Michael shrugged. “Maybe about some things, but I wasn’t categorizing Lydie. I was just trying to give you an idea of how everyone felt when she went off to college with a backpack and hiking boots and came home with style.”

“Maybe you didn’t mean for that to come out the way it did,” Lydie said, laughing nervously.

Michael gazed at her, a troubled expression in his brown eyes, but Didier was nodding. “Now I have your point. We know the old story about an ugly little duck who grows up to be a swan. In any case, Lydie, I want to suggest a collaboration with you. Would you come to my office next week?”

“I’d love to,” Lydie said, smiling, staying in her place as long as it took to be polite. Then, rising, she asked to be excused.

“The bathroom is that way,” Patrice said, pointing down the hall. “All the way to the end, on your left. I assume you want the bathroom? Or are you looking for a telephone to call your lover?”

“He lives in New York,” Lydie said. “I’ll reverse the charges.”

“Don’t bother, honey,” Patrice said in her burlesque voice. “We girls have to stick together.”

In the bathroom Lydie leaned against the black marble sink and reflected on Didier’s ideal: a woman complete with compassion, athletic skills, and a sensitivity to beauty. She believed in the accuracy of what Michael had said: that she had been transformed. But Didier’s swan metaphor was so much lovelier than the idea that she, Lydie, had gone off to college one sort of woman and come back another.
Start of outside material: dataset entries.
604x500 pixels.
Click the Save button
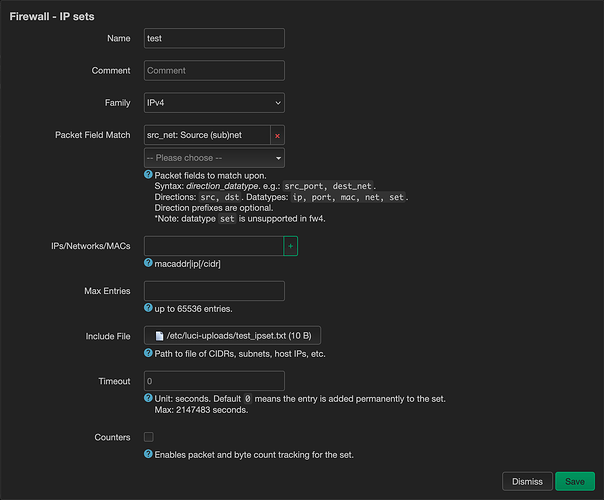[574, 481]
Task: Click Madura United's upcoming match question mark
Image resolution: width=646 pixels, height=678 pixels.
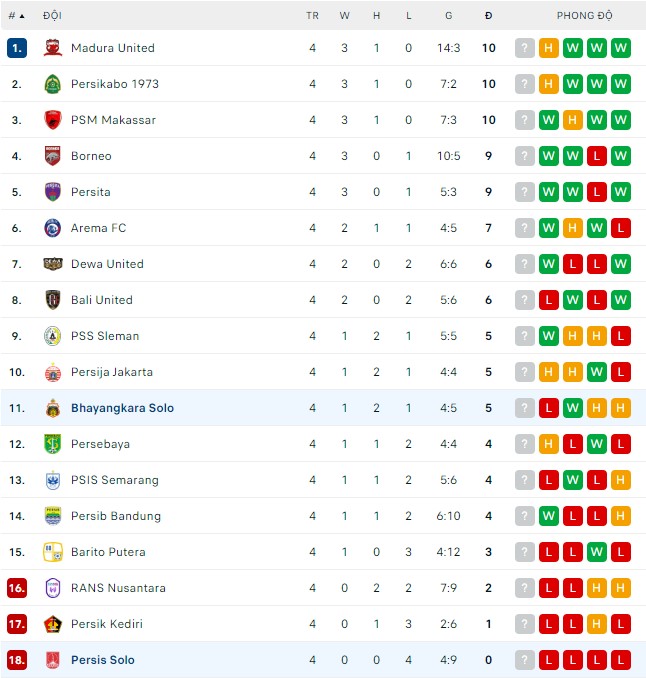Action: pyautogui.click(x=524, y=48)
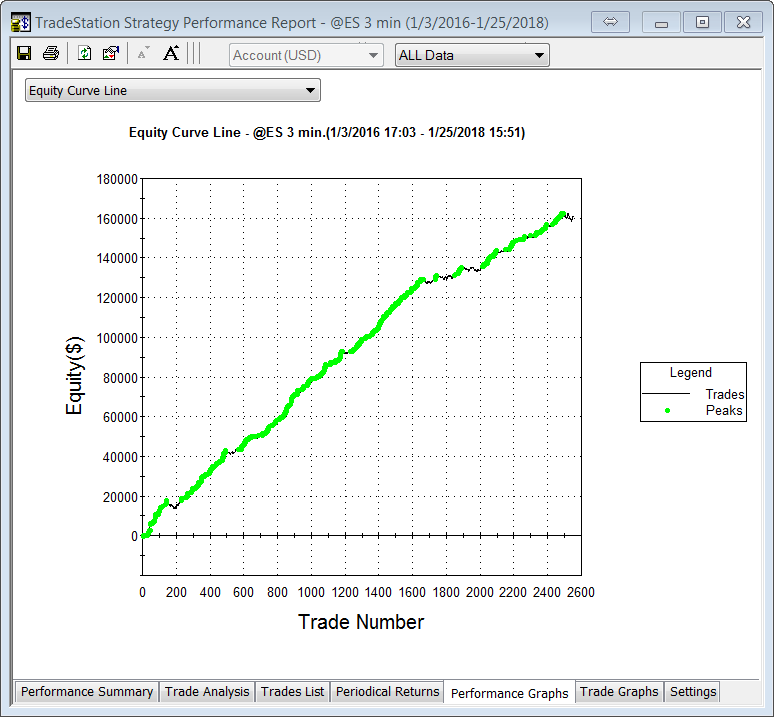
Task: Click the Peaks legend entry
Action: 724,410
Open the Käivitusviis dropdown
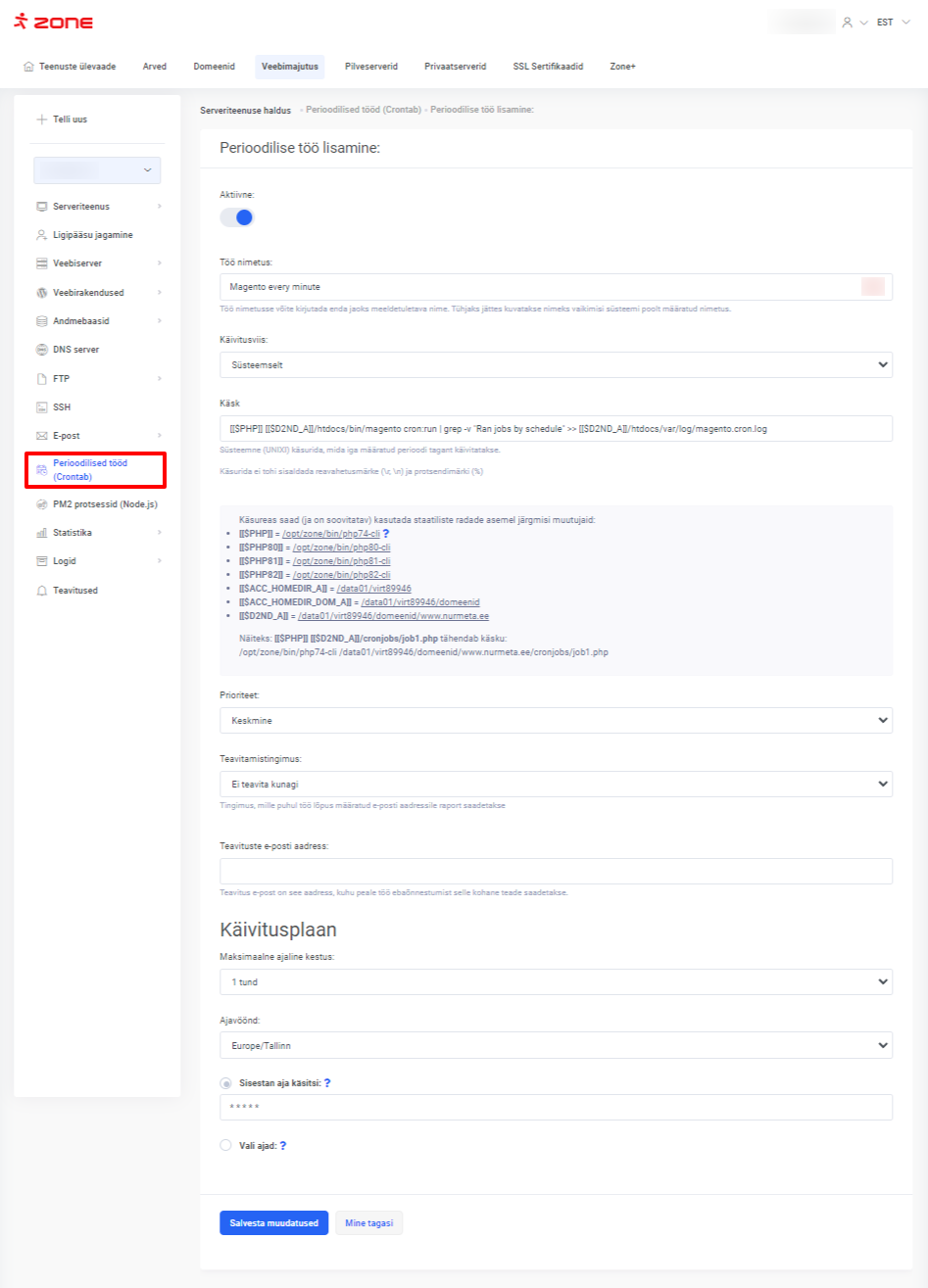This screenshot has height=1288, width=928. click(x=556, y=364)
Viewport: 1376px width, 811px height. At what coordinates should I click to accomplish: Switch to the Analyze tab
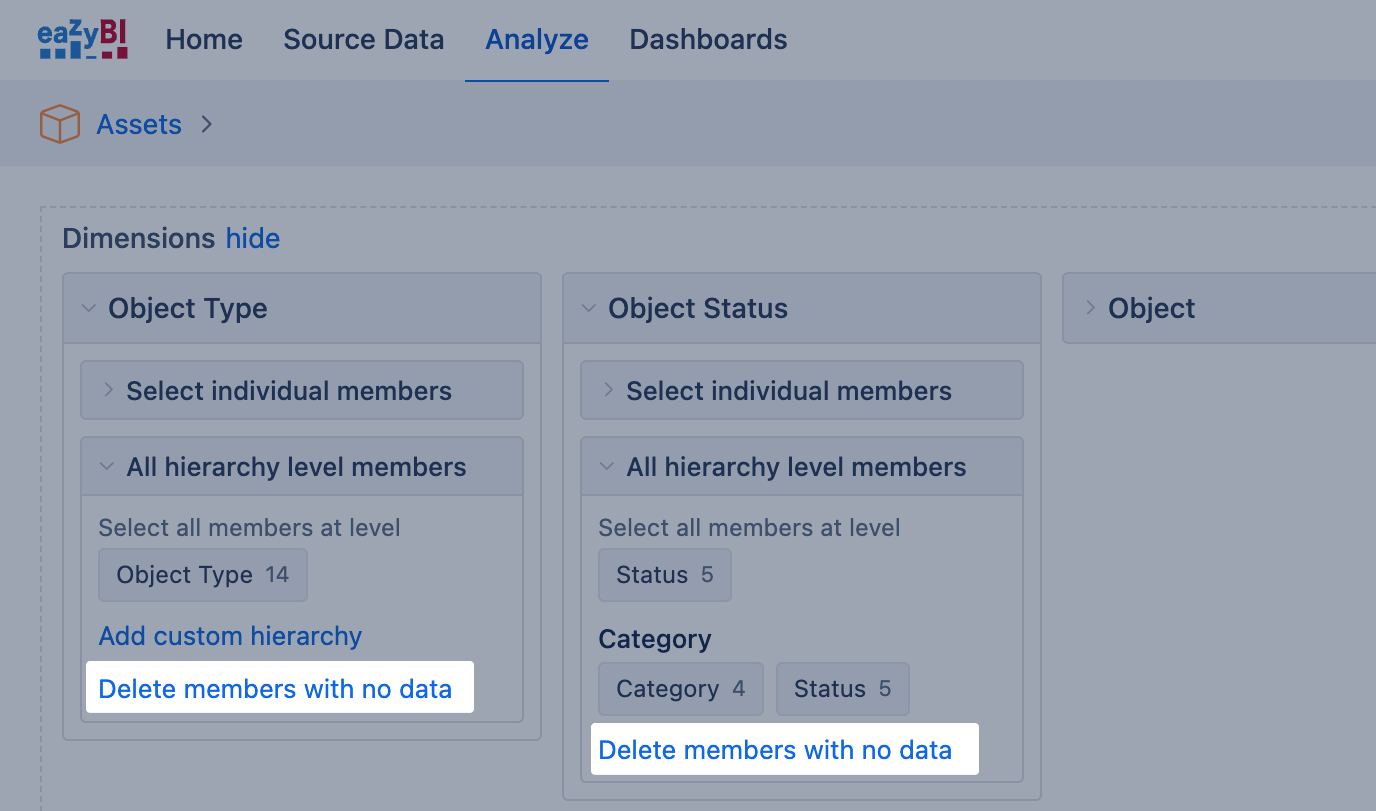[537, 40]
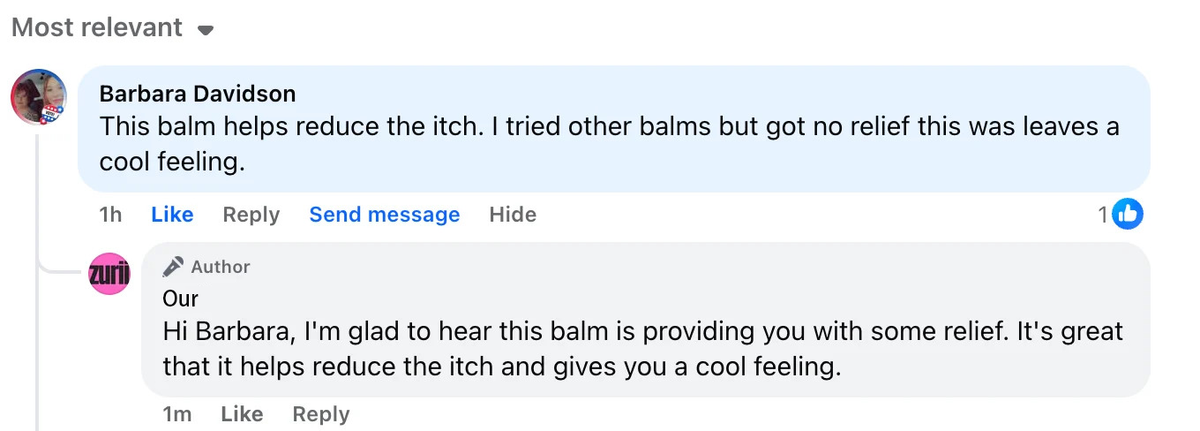
Task: Like Barbara Davidson's comment
Action: pos(172,215)
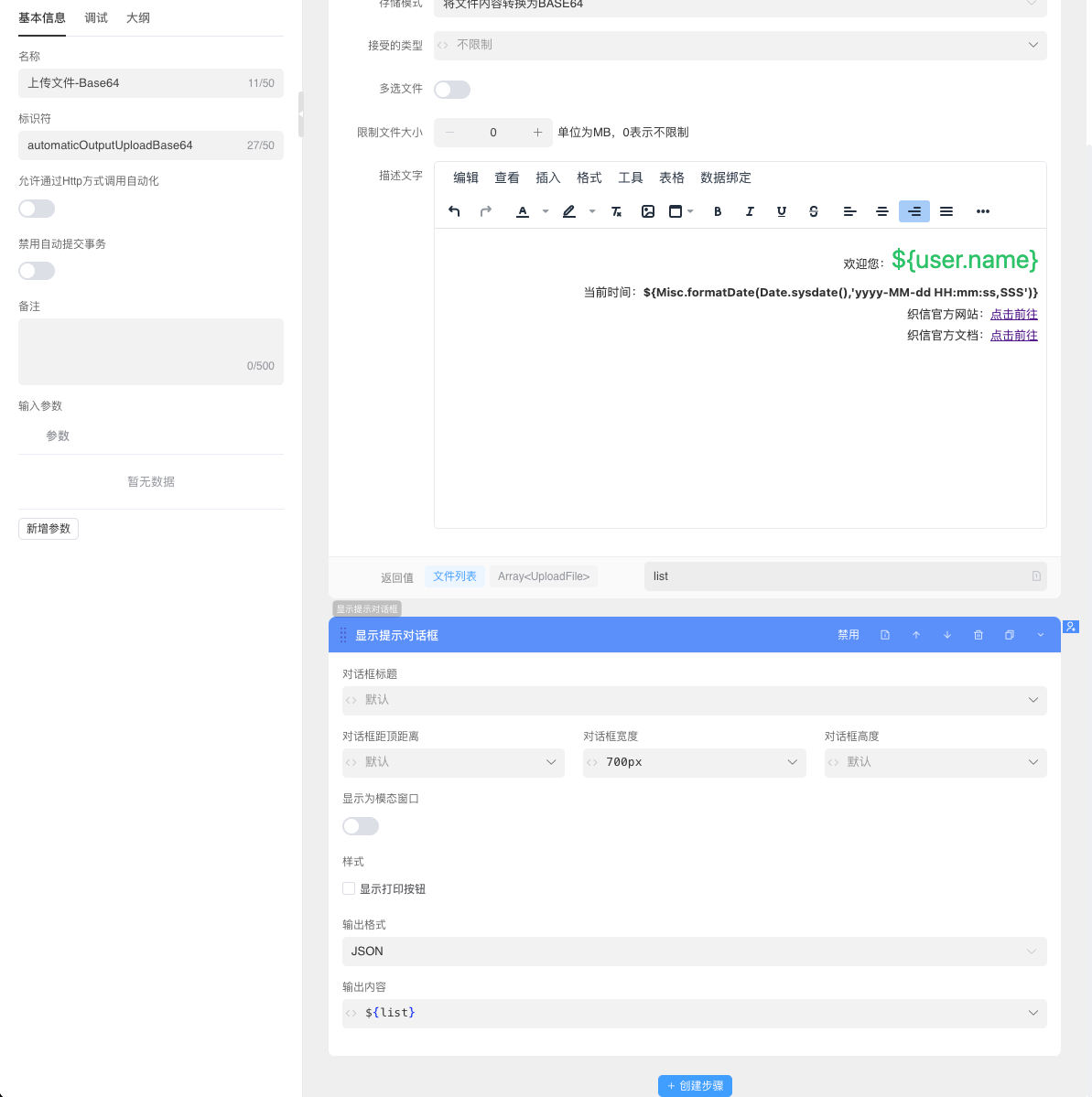Apply bold formatting in the description editor
Screen dimensions: 1092x1097
[x=718, y=211]
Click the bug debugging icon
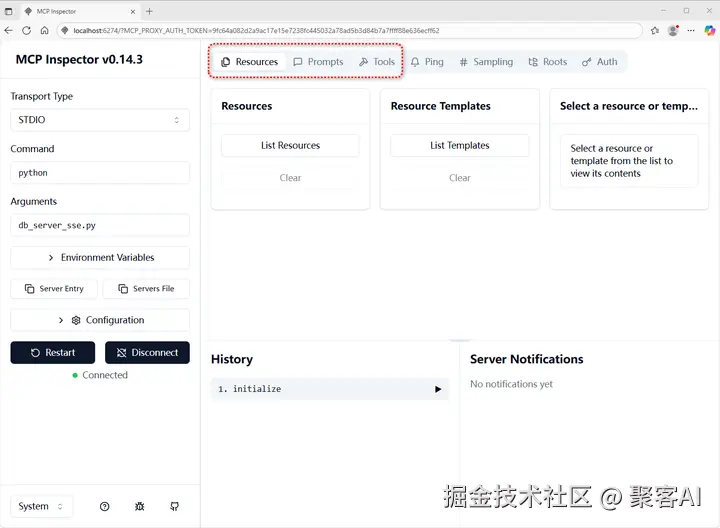The height and width of the screenshot is (528, 720). click(x=140, y=506)
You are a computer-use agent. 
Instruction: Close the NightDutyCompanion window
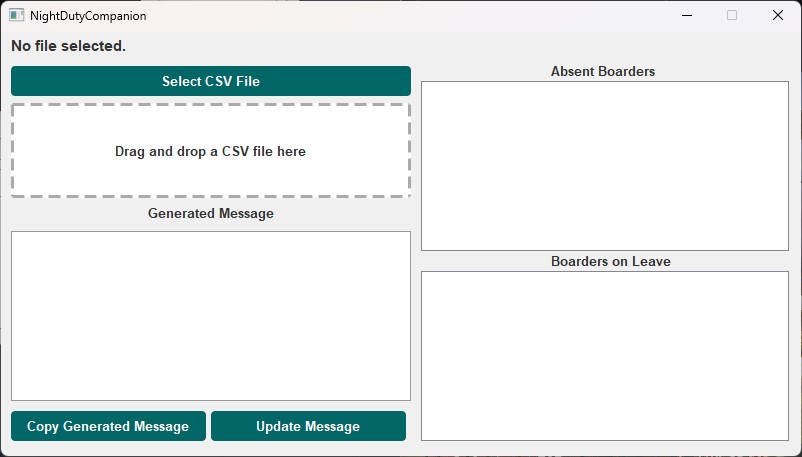(777, 15)
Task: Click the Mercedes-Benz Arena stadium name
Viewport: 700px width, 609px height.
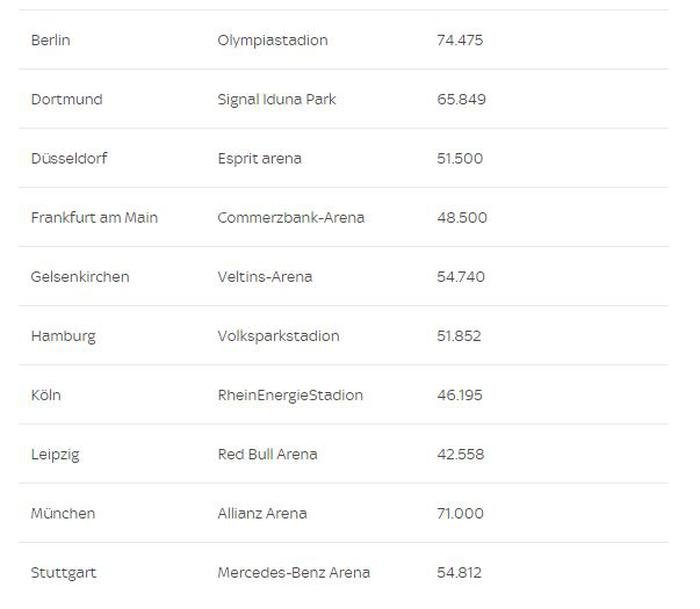Action: [x=294, y=572]
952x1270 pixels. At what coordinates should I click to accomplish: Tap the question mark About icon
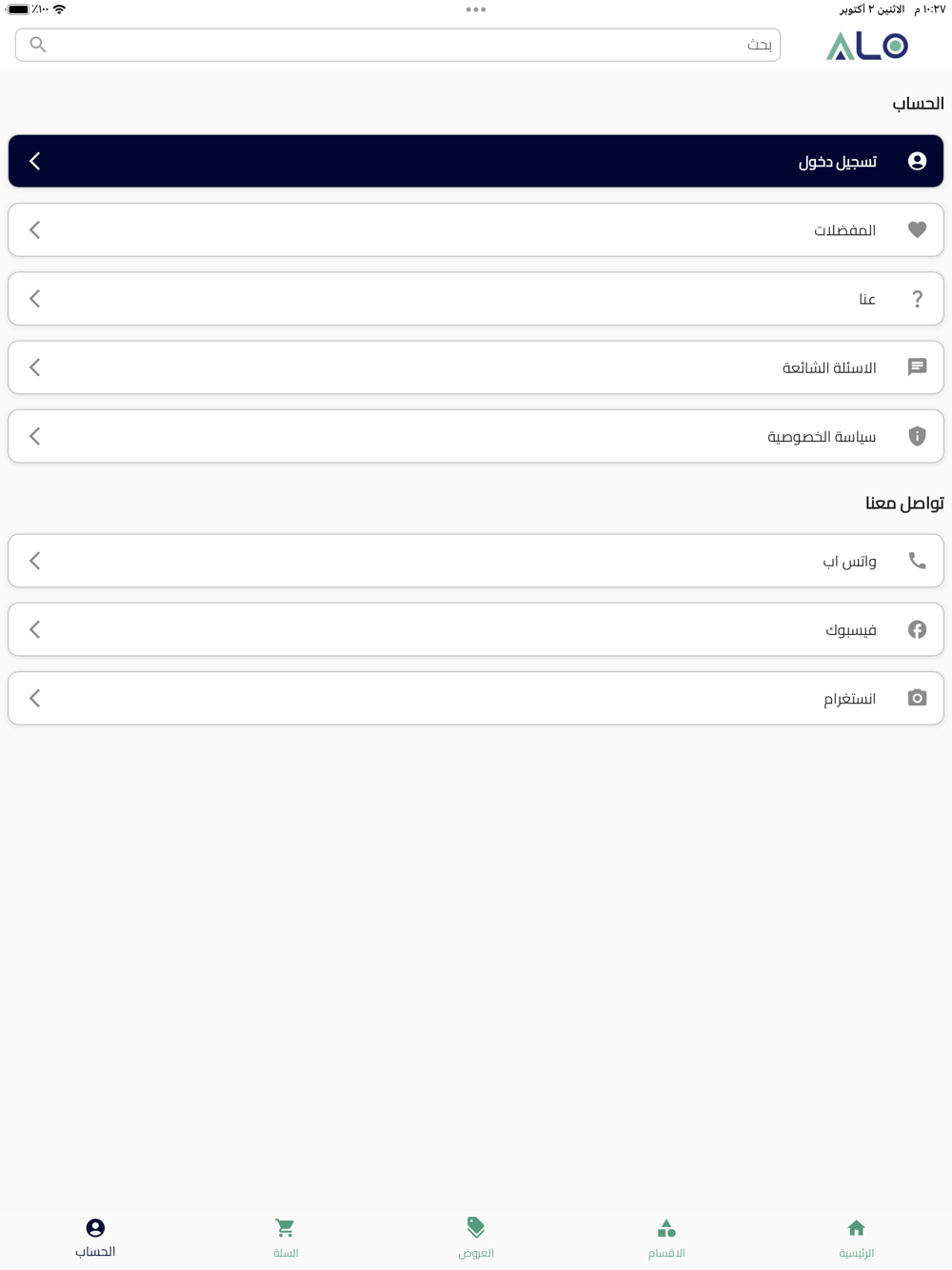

All along she had just been trying things out. Born and raised a city girl, Catholic to boot, she didn’t think it strange that as a teenager she would tutor kids in Harlem. Back in the early seventies when the Woodstock legacy had yielded things like Earth Day and Common Cause, Lydie and her friends had cared about working to make things better—praying for special intentions and sending money to children in Bangladesh never felt real, while teaching Miguel Torres, Reggie Davis, and Zenita Hawkins to read did. Half the time they’d sit around talking instead of reading from Prose and Poetry, and Father Griffin, the young priest who’d administered the program, never cared.

She’d talk about boys with Zenita, flirt with the boys and impress them with her knowledge of cars, and talk about Father Griffin with all of them in the lovestruck way of someone whose greatest pleasure comes from contriving to discuss her beloved.

In college she had lost touch with Father Griffin and those kids. But just because she became an art major and started auto racing didn’t mean she had really changed. Standing in Patrice’s bathroom, Lydie considered that she had just broadened her horizons.

Michael’s talking about transformation scared her, because it meant transforming was on his mind. Everything around them was transforming: the language they now spoke most of each day, her family, their marriage. She believed he was falling out of love with her in stages. Unsteadily, she brushed her hair and walked out of the bathroom.

“Well, here you are,” Patrice said, coming down the hall, handing Lydie a glass of wine. “I thought you’d hightailed it to New York. To meet him.”

“Sorry I took so long,” Lydie said.

“Don’t worry—the boys have adjourned to the salon. We thought we’d take a little rest before dessert.” She paused, looking straight into Lydie’s eyes. “Is something wrong?”

The question was so direct and Patrice looked so concerned, Lydie could imagine actually telling her the truth. Standing there in the d’Orignys’ baronial hall, Patrice would be expecting Lydie to say she had her period, and Lydie would give her an earful about murder and lost love. The drama of it made her smile. “Everything’s fine,” she said.

“I thought maybe Didier had upset you with that spiel about the Louvre.”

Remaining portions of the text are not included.